* [Given exercise 1] In the MAC Damascus post, swap "razor sharp" for "extremely sharp" and write out the part starting at "Got the knife" and ending at "at the store.".
* [Given exercise 2] Continue the MAC Damascus bread knife post from where it stops.

* [Passage]
□ □ □ □ □

# MAC Damascus



## jflores (Nov 18, 2008)

Well, I received my Takayuki Grand Cheff and they perform marvelously. I had every intention of ordering the 10.5" MAC bread knife on Monday to go with, but when I went to the Cutlery and More website, they were advertising new MAC Damascus line. So I went ahead and ordered the 9" bread knife from that line, just to see if it would be worth the buzz. That and my wife likes the look of Damascus, so I figured I'd have to own at least one.

Got the knife today, and I'm pretty impressed. Comes in a nice box (and for the price, it should), and the overall fit and finish is excellent. The handle is a nice and stout, and is very comfortable to grip. The edge on this thing is razor sharp, just touching a fingertip or so along the edge to see was a dangerous affair. Unfortunately, at this time, I don't have a loaf of bread to cut in the house, I'll have to pick one up this weekend at the store.

□ □ □ □ □

[Text and element pointing records]

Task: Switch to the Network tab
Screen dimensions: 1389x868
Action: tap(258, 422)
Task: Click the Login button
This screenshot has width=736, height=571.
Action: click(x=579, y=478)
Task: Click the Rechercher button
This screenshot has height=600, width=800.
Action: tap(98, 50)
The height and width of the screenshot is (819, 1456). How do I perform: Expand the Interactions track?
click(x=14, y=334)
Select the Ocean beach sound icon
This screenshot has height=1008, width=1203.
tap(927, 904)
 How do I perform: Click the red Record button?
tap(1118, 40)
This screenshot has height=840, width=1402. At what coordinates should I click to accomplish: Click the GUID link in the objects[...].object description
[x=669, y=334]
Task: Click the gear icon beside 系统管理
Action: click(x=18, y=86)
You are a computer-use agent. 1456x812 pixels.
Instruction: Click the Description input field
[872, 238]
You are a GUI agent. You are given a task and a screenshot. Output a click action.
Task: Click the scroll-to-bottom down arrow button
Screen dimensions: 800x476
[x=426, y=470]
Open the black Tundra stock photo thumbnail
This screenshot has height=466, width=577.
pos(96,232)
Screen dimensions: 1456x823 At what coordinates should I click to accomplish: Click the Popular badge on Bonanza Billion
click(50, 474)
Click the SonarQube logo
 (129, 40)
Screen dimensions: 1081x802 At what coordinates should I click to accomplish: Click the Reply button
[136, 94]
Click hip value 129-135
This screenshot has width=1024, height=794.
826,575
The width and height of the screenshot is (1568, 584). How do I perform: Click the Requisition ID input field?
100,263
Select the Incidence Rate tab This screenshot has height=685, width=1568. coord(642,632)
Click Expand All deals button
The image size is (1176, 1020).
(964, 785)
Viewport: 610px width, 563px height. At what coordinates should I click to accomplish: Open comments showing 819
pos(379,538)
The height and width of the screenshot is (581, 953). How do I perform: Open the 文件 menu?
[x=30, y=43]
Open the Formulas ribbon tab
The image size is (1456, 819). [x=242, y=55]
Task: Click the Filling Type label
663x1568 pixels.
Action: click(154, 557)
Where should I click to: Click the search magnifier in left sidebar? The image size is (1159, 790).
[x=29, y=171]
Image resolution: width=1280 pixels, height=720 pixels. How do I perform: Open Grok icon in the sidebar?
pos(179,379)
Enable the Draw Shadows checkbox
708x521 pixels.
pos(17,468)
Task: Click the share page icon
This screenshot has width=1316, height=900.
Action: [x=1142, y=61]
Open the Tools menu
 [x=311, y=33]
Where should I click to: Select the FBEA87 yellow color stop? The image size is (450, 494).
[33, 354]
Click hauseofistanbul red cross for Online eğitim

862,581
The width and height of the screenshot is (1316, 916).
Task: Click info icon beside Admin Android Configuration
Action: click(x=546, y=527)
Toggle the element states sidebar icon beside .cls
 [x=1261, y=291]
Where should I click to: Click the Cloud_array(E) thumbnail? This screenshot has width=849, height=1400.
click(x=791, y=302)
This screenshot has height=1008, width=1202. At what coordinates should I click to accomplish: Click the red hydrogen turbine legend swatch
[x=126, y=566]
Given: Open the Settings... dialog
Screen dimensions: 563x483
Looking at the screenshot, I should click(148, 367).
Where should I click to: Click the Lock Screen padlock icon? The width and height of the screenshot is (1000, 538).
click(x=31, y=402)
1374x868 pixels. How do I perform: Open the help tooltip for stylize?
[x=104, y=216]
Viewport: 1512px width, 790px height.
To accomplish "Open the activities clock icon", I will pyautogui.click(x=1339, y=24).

□ □ □ □ □

* [Output 1]
Got the knife today, and I'm pretty impressed. Comes in a nice box (and for the price, it should), and the overall fit and finish is excellent. The handle is a nice and stout, and is very comfortable to grip. The edge on this thing is extremely sharp, just touching a fingertip or so along the edge to see was a dangerous affair. Unfortunately, at this time, I don't have a loaf of bread to cut in the house, I'll have to pick one up this weekend at the store.

* [Output 2]
I don't know how it compares to the older 10.5" model, but other than the thick handle and Damascus effect, it seems about the same. The graphics on the side are different, monochromatic and very sleek looking. Considering that this knife is about two times the price of the original, its not going to be for everyone, and it is not the value choice by far. I may indeed purchase the 10.5" "plain" model for comparison, being as its pretty cheap and gives a little extra length should I need it. Overall though, the MAC Damascus line does seem like a good proposition to someone who wants a good sharp knife and doesn't want to pay $400 a knife for another brand's Damascus look.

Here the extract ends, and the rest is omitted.